## WHAT IS BEING ASKED
Find and return every line of the data that contains the word "will".

## EXTRACTED INFORMATION
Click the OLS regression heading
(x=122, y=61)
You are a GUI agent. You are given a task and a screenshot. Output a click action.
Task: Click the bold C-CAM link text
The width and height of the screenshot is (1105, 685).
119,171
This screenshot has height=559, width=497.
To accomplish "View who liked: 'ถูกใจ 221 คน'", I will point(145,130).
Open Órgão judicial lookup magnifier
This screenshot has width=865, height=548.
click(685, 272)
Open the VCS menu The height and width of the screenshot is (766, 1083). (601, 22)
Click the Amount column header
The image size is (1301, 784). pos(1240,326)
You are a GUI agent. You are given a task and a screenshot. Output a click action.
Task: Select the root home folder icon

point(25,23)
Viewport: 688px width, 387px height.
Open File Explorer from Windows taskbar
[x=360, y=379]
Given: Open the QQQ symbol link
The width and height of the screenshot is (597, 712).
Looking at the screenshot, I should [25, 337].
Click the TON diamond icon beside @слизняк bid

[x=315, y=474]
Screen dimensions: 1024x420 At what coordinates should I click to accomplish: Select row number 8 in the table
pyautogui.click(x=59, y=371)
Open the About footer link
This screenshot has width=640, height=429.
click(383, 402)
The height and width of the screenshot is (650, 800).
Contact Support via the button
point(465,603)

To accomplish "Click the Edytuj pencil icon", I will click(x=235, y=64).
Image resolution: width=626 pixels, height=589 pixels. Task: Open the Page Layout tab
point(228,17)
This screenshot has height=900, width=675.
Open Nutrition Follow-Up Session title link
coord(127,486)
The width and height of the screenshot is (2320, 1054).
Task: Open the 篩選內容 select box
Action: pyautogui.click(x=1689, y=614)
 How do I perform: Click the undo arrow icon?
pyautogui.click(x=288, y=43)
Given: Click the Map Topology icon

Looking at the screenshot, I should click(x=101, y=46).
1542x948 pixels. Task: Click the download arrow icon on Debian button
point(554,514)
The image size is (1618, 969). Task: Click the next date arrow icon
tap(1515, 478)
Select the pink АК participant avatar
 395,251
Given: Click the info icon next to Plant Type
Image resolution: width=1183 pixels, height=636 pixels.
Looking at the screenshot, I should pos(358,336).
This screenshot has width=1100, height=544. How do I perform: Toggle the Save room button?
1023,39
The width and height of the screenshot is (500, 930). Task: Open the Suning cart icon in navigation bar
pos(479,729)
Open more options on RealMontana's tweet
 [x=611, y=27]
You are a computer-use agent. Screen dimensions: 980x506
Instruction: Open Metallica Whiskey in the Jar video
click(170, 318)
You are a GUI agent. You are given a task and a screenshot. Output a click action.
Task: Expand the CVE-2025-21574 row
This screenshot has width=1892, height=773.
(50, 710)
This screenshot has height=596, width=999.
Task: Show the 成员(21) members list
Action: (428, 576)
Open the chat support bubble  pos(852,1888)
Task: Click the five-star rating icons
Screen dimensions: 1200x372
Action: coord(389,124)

## ANSWER TO THIS EXERCISE
To accomplish "View who liked: 'ถูกใจ 221 คน'", I will point(145,130).
To accomplish "Click the Edytuj pencil icon", I will click(x=235, y=64).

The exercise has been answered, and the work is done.